• [WHAT IS BEING ASKED] Transcribe the stretch of entries below from the line with "Task: Open ellipsis" through the line with "has height=601, width=1068.", exactly and with both ends included; leave out all other lines.

• [THE INPUT]
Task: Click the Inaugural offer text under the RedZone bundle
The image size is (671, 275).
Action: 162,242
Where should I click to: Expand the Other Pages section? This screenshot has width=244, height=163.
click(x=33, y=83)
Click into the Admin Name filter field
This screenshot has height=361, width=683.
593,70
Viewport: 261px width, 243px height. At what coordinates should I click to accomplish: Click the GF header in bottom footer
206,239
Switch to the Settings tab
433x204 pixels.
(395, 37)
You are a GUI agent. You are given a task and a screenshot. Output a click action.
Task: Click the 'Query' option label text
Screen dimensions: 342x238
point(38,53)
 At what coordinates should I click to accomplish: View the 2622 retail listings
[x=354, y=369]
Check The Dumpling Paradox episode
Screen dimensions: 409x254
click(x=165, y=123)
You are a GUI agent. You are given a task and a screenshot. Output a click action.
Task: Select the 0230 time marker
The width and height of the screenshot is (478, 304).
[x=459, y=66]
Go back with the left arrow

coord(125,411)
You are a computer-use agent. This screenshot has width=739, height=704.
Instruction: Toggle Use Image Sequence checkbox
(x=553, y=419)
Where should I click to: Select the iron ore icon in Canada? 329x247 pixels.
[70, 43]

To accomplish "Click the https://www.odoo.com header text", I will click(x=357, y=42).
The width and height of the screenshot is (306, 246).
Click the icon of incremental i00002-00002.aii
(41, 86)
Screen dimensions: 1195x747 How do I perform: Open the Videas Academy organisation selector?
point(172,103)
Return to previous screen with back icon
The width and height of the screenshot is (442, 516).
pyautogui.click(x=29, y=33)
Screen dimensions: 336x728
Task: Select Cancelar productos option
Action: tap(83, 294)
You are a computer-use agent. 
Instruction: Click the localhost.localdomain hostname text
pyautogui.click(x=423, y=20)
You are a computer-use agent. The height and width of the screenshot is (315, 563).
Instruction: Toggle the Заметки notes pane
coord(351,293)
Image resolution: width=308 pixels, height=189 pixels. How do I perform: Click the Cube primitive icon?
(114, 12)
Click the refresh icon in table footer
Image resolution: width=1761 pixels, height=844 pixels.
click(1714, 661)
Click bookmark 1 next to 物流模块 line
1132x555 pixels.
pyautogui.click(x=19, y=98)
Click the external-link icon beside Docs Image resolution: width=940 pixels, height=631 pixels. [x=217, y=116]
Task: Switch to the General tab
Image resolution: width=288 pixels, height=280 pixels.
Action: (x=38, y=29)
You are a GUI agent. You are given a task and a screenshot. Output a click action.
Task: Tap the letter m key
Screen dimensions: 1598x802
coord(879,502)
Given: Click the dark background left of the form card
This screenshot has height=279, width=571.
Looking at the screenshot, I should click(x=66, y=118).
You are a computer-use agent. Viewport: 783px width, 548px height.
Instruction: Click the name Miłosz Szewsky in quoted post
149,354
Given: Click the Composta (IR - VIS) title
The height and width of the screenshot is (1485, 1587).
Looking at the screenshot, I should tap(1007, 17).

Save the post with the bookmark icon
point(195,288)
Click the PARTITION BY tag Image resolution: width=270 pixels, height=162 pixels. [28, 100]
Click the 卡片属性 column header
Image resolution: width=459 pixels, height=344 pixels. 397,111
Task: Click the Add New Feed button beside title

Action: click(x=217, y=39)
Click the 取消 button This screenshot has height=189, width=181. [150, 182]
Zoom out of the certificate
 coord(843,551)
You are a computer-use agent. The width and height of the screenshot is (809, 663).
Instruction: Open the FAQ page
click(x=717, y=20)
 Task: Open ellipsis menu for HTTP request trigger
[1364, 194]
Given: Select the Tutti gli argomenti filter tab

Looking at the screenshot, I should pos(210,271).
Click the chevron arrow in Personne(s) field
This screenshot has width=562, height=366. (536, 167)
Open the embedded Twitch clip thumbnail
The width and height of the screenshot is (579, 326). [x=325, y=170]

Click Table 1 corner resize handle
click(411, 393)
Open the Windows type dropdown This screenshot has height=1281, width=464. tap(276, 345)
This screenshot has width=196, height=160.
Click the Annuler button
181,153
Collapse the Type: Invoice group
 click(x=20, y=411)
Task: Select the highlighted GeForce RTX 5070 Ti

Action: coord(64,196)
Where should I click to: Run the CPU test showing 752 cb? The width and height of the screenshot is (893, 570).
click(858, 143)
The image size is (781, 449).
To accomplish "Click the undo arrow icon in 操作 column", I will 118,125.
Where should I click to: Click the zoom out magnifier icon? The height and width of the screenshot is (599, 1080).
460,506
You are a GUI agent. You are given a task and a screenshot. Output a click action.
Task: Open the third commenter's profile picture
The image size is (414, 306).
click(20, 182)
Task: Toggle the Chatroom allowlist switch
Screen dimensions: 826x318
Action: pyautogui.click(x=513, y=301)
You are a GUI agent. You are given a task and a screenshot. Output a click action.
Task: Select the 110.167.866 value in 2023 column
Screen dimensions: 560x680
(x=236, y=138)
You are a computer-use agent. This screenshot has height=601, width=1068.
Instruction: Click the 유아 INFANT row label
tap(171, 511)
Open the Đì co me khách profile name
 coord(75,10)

• [WRITTEN ANSWER]
 Task: Open ellipsis menu for HTTP request trigger
[1364, 194]
Given: Select the Tutti gli argomenti filter tab

Looking at the screenshot, I should pos(210,271).
Click the chevron arrow in Personne(s) field
This screenshot has width=562, height=366. (536, 167)
Open the embedded Twitch clip thumbnail
The width and height of the screenshot is (579, 326). [x=325, y=170]

Click Table 1 corner resize handle
click(411, 393)
Open the Windows type dropdown This screenshot has height=1281, width=464. tap(276, 345)
This screenshot has width=196, height=160.
Click the Annuler button
181,153
Collapse the Type: Invoice group
 click(x=20, y=411)
Task: Select the highlighted GeForce RTX 5070 Ti

Action: coord(64,196)
Where should I click to: Run the CPU test showing 752 cb? The width and height of the screenshot is (893, 570).
click(858, 143)
The image size is (781, 449).
To accomplish "Click the undo arrow icon in 操作 column", I will 118,125.
Where should I click to: Click the zoom out magnifier icon? The height and width of the screenshot is (599, 1080).
460,506
You are a GUI agent. You are given a task and a screenshot. Output a click action.
Task: Open the third commenter's profile picture
The image size is (414, 306).
click(20, 182)
Task: Toggle the Chatroom allowlist switch
Screen dimensions: 826x318
Action: pyautogui.click(x=513, y=301)
You are a GUI agent. You are given a task and a screenshot. Output a click action.
Task: Select the 110.167.866 value in 2023 column
Screen dimensions: 560x680
(x=236, y=138)
You are a computer-use agent. This screenshot has height=601, width=1068.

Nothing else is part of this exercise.